Do I need an electrician or a plumber?

Is it possible that the pump is damaged because of this? I realised there was a problem after it had been on for about three hours and could smell a slight overheating kinda smell near the tank. 

Apartment is relatively new (less than two years old). Would a water pump have a warranty period? What would be normal?

Any possibility it would be covered under Homebond?


----------



## badabing (18 Apr 2006)

Warranty is usually just one year, homebond does'nt cover it, most likely flow switch is gone, should be able to replace this cheaply enough. Can you get the make and model?

PS don't let it run against closed tap again, you will damage the pump itself


----------



## Lauren (19 Apr 2006)

Thanks a mil...Have a plumber coming out tonight to have a look..hopefully he can fix...1 year warranty on an expensive peice of kit eh? I didn't think Homebond was an option really...


----------



## badabing (19 Apr 2006)

Lauren said:
			
		

> Thanks a mil...Have a plumber coming out tonight to have a look..hopefully he can fix...1 year warranty on an expensive peice of kit eh? I didn't think Homebond was an option really...




Pumps are different to say a washing machine or dryer....people buy them and do all sorts of things with them they should'nt. For instance I bet your pump comes on for more than just the shower i.e. taps maybe even washing machine..its supposed to run the shower only!


----------



## DaveD (20 Apr 2006)

Its only supposed to run the shower if its a power shower pump, however if its a house with a pressurised water system (which is my understanding from the original poster) then it will come on whenever any tap/shower is used. We had a house like this a few years back and while you got fantastic water pressure it was a pain in the This post will be deleted if not edited to remove bad language when someone wanted a glass of water at 4am!


----------



## Lauren (20 Apr 2006)

Yes it runs when every tap is put on or when the toilets are flushed...Plumber didn't quite make it so am still struggling on this one..Hope he appears tonight..


----------



## badabing (20 Apr 2006)

DaveD said:
			
		

> Its only supposed to run the shower if its a power shower pump, however if its a house with a pressurised water system (which is my understanding from the original poster) then it will come on whenever any tap/shower is used.



My point is this is how these things are usually plumbed, however in this case you will regularly use cold water only, meaning the hot water side of the pump will run against a closed closed valve, causing hot water to swirl around in the hot water chamber possibly causing deformation of the plastic impeller. They are designed to use in a shower where the hot and cold are being used simultaneously.

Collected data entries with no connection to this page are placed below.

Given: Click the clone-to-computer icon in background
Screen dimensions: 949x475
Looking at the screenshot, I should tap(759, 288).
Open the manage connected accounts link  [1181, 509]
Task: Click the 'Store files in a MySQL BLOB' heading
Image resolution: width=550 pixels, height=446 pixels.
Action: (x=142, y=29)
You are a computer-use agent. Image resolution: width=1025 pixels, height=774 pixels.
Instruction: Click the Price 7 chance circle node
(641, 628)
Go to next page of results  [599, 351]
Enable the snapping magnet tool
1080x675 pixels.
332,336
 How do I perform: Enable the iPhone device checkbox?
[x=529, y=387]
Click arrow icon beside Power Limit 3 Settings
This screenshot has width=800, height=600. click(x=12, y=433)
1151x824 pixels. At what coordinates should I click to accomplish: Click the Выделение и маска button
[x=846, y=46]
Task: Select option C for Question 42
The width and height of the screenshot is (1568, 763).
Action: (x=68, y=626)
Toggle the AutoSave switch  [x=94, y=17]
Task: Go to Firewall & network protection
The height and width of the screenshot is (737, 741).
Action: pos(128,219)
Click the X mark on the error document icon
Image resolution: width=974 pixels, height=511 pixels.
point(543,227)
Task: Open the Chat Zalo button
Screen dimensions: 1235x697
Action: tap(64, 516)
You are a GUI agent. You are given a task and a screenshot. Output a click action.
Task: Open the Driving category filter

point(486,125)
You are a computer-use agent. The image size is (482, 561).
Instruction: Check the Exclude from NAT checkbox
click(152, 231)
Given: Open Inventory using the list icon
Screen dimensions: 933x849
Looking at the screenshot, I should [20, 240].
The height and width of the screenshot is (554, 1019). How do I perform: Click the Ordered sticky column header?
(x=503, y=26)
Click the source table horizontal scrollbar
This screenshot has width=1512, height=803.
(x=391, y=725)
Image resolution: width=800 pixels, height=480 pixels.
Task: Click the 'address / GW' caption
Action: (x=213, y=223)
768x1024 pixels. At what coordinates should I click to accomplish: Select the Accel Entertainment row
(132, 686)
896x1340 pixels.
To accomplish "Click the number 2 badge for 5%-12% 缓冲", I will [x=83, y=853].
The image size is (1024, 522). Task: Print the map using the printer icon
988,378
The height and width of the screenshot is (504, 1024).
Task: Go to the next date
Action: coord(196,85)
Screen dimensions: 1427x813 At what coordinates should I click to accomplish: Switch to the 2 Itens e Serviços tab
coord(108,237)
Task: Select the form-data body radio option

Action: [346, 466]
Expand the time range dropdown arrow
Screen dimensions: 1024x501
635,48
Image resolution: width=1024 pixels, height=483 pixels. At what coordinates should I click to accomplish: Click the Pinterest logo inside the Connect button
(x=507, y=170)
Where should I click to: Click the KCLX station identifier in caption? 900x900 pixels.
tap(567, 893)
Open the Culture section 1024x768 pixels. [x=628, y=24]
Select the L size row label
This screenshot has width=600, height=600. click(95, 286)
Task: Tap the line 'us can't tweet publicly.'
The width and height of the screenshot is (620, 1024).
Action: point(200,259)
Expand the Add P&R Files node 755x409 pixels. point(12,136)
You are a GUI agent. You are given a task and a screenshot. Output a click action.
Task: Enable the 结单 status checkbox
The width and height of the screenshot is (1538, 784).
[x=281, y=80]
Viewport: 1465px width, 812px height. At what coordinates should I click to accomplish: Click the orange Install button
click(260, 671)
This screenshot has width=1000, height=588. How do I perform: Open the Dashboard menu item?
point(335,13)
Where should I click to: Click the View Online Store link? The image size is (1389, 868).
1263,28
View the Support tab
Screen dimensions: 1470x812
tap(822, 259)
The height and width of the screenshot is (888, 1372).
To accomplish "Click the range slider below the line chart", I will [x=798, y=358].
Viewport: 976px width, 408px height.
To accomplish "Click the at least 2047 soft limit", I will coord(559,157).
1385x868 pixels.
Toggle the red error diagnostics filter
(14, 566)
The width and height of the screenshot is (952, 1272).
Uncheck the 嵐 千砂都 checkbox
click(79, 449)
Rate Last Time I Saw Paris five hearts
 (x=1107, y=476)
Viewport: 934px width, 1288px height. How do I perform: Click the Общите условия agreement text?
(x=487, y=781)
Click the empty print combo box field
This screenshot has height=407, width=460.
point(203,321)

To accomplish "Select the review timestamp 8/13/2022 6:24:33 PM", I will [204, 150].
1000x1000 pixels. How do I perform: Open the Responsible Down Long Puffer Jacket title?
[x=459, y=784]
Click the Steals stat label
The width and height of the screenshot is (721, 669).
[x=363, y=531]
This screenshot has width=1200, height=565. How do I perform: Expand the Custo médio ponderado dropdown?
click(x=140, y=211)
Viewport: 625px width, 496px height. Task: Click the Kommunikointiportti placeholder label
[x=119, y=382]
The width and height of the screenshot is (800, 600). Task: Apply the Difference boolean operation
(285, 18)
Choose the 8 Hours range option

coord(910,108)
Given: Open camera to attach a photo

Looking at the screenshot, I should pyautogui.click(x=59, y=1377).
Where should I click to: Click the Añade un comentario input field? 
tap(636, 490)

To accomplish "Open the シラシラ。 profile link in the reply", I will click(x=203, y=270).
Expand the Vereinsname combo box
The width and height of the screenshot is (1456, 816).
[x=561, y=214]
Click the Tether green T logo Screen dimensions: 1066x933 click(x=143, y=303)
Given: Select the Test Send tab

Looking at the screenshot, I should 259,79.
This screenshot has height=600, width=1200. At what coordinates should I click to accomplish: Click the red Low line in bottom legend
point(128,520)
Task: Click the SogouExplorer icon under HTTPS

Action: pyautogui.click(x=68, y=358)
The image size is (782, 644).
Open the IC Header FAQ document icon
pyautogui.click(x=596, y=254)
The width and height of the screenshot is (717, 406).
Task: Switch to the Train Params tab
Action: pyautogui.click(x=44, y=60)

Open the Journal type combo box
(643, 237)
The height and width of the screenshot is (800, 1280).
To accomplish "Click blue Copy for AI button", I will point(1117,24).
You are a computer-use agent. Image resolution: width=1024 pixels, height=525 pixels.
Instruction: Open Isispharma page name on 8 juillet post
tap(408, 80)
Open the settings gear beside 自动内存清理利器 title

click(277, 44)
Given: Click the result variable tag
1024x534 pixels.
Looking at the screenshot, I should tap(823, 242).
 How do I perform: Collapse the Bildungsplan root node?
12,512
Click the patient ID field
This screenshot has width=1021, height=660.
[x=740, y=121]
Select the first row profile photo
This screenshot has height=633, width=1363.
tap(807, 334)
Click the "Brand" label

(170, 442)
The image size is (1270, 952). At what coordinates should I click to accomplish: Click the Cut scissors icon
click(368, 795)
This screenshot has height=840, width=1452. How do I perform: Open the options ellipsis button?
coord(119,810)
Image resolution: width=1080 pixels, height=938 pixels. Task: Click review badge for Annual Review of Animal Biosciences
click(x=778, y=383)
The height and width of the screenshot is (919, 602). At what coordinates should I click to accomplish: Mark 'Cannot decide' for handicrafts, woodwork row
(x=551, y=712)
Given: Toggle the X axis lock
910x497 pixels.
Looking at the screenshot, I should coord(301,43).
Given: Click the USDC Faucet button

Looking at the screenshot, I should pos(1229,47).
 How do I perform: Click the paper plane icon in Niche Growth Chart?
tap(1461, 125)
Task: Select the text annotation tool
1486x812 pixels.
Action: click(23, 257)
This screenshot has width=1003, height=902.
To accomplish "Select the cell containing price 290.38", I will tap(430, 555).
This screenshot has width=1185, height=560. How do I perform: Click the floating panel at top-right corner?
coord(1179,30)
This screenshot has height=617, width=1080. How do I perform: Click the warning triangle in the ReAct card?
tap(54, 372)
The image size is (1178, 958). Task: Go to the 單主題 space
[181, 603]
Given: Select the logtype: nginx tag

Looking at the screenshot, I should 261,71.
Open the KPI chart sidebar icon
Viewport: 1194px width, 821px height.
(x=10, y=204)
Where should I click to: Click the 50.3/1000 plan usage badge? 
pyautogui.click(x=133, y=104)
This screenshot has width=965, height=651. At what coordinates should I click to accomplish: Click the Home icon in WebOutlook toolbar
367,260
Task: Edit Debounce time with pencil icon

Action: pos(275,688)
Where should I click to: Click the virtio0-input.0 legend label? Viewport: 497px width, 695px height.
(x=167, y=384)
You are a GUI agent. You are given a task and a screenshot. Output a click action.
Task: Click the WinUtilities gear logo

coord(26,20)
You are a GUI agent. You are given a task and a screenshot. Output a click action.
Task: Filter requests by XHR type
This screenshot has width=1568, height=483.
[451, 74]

You also mention that these are used in a pressurized water system. This is incorrect. THey are used in unpressurized vented water systems and pump out of an unpressurized hot water cylinder, as opposed to pressurized (and superior) unvented systems where you pump into the pressurized hot water cylinder.


----------



## kumsheen (4 May 2006)

I had exactly the same problem with the pump in my apartment only i got about 12 years out of the pump.
I rang a couple of plumbers and couldn't believe what prices they were going to charge so decided to try and replace it myself.
I looked up the manafacturer on the internet and saw a newer version of the original pump. I found that pump stocked by Chadwicks in Coolock and bought and fitted it myself, which turned out to be very easy. It cost me about 130Eur which was about 6 times cheaper than the quotes i got from plummers.


----------



## Lauren (4 May 2006)

Ok so when are you free to drop over and do mine! Its still not fixed. I can't even seem to get a plumber to drop in!


----------



## elgin (4 May 2006)

Had similar experience as kumsheen. Plumber quoting 800 for the pump & 200/300 for labour. My dad bought the pump for 200 & had it fitted in 15 minutes.


----------



## Lauren (4 May 2006)

Plumber coming over later...Does not think that it needs to be replaced...Reckons its probably a valve..


----------